* [REQUIRED WORK] Pick out the lines in the listing below that contain the word "results" and copy them.

* [DATA SHOWN]
++++++++++
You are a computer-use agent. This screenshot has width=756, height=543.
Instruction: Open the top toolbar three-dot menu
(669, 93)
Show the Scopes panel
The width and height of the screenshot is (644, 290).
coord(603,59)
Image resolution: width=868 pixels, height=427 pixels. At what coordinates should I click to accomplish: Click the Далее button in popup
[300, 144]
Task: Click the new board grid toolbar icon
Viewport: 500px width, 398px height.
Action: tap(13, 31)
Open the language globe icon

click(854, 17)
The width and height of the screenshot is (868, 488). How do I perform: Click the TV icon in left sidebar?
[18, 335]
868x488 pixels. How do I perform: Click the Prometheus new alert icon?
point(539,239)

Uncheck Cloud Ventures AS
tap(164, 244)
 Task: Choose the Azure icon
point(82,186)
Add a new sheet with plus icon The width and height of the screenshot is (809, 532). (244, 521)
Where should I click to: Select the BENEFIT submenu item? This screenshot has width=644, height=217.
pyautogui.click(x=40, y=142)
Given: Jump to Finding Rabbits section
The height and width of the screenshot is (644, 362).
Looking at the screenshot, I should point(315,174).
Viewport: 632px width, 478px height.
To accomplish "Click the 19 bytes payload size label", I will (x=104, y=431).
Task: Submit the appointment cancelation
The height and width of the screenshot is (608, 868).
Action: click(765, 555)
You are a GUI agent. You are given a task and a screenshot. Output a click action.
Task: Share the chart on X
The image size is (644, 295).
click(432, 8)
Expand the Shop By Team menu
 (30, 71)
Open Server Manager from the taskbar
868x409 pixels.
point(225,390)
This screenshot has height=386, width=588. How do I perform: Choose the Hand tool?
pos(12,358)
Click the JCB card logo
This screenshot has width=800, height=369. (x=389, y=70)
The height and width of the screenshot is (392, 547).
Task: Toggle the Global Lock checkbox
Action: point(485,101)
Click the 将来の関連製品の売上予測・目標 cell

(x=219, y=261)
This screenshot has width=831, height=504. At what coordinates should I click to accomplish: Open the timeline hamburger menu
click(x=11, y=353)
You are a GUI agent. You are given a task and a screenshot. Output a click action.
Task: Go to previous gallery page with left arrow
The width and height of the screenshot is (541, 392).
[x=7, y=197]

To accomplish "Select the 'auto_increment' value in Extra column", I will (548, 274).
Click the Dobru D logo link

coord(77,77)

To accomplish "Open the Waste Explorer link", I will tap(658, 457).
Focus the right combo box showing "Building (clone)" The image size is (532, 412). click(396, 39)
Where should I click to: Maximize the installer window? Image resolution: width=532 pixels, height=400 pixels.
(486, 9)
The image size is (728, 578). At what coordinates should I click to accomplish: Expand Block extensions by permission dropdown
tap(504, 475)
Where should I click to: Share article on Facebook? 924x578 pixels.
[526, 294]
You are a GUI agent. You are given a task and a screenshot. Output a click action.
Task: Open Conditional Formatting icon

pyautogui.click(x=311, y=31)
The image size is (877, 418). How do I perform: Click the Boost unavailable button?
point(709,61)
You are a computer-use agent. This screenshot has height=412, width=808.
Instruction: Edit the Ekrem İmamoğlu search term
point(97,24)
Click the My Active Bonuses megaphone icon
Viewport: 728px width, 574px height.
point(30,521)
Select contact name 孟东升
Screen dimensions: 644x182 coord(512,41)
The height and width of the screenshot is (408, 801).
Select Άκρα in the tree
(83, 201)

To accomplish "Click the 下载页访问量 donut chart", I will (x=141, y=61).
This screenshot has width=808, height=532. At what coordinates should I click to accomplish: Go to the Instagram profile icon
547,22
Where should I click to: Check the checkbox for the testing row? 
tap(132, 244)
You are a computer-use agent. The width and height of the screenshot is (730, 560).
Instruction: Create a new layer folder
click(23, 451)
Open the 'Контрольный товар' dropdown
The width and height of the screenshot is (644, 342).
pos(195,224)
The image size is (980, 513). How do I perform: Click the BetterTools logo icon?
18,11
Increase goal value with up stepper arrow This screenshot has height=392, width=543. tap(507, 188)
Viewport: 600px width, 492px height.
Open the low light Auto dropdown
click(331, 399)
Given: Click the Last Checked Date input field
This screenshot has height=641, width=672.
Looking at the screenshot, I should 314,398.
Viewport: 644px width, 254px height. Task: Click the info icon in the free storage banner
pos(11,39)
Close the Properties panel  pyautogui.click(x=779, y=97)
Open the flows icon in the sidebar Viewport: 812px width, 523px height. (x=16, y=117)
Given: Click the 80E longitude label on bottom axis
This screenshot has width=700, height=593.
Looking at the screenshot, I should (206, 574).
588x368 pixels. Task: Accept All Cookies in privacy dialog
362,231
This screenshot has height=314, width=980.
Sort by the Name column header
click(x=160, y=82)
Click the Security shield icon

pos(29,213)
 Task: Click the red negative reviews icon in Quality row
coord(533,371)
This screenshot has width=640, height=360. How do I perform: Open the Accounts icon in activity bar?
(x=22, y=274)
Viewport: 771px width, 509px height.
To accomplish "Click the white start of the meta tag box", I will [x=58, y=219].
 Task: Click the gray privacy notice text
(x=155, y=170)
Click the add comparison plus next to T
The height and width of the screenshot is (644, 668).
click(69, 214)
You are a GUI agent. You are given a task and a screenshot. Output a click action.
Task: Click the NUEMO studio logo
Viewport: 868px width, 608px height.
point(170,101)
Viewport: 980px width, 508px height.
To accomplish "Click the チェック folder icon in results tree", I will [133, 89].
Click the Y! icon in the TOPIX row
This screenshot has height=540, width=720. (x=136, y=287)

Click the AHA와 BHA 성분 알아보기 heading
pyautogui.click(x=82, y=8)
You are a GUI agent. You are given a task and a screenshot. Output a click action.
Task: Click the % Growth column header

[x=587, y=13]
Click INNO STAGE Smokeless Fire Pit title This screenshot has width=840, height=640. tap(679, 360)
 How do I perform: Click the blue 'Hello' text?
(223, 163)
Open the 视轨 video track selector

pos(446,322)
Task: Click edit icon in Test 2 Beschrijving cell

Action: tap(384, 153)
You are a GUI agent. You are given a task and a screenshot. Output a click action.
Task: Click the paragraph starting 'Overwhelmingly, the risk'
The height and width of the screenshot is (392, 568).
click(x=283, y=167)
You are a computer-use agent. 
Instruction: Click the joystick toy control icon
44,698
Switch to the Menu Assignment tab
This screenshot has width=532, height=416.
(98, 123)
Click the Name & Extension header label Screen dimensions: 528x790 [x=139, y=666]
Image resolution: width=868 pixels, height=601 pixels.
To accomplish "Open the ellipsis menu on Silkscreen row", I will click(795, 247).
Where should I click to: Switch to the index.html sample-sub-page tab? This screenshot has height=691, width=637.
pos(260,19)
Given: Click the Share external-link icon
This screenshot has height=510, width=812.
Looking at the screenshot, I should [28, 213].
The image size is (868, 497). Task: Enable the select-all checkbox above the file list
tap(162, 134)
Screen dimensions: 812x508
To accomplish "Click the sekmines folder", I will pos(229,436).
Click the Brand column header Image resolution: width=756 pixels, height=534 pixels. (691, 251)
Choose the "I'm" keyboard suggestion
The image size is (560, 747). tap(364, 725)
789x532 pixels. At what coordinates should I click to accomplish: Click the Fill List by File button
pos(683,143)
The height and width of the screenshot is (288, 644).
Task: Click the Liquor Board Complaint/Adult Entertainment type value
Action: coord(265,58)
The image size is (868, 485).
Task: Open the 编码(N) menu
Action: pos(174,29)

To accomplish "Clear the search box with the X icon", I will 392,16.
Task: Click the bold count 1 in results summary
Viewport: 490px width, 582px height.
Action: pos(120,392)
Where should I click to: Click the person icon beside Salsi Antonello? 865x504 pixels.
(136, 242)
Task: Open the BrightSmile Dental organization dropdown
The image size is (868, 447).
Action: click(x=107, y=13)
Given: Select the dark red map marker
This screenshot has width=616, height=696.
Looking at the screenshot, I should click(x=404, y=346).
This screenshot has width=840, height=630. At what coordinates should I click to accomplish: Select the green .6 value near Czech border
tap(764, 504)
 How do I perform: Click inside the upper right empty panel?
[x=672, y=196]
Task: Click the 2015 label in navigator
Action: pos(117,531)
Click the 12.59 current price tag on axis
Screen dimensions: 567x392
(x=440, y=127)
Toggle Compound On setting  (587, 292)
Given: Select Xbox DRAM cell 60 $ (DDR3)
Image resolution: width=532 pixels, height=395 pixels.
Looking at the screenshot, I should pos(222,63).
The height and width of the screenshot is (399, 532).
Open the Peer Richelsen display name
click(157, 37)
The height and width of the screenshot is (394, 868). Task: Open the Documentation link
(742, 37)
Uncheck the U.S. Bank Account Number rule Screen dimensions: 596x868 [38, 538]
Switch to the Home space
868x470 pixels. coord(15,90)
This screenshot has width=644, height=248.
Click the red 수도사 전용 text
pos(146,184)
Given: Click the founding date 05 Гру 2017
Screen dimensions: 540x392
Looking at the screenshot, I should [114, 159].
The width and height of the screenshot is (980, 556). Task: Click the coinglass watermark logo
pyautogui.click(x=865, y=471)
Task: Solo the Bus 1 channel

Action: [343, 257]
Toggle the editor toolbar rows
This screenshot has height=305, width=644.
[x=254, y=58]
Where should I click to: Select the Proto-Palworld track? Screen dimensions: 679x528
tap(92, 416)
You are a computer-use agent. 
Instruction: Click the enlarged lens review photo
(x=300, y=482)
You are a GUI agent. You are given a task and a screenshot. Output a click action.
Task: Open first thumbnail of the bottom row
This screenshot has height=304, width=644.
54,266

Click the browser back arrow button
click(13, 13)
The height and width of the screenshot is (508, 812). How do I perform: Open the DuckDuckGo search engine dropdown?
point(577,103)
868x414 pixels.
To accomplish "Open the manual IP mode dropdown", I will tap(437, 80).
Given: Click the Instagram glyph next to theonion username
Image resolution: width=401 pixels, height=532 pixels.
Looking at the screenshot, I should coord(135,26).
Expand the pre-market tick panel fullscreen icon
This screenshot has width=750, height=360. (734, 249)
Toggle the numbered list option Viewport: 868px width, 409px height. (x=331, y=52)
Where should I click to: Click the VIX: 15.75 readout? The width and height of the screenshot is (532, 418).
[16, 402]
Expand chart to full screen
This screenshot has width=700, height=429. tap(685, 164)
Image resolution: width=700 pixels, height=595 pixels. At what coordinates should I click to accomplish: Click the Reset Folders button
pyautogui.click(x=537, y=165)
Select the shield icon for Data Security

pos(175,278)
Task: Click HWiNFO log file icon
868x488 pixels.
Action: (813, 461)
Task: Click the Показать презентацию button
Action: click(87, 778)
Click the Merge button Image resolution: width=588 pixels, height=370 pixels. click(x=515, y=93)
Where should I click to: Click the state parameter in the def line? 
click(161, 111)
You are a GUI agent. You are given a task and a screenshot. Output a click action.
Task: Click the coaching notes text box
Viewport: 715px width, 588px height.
++++++++++
* [REPLY TO THE EXERCISE]
To accomplish "Click the チェック folder icon in results tree", I will [133, 89].
Task: Click the bold count 1 in results summary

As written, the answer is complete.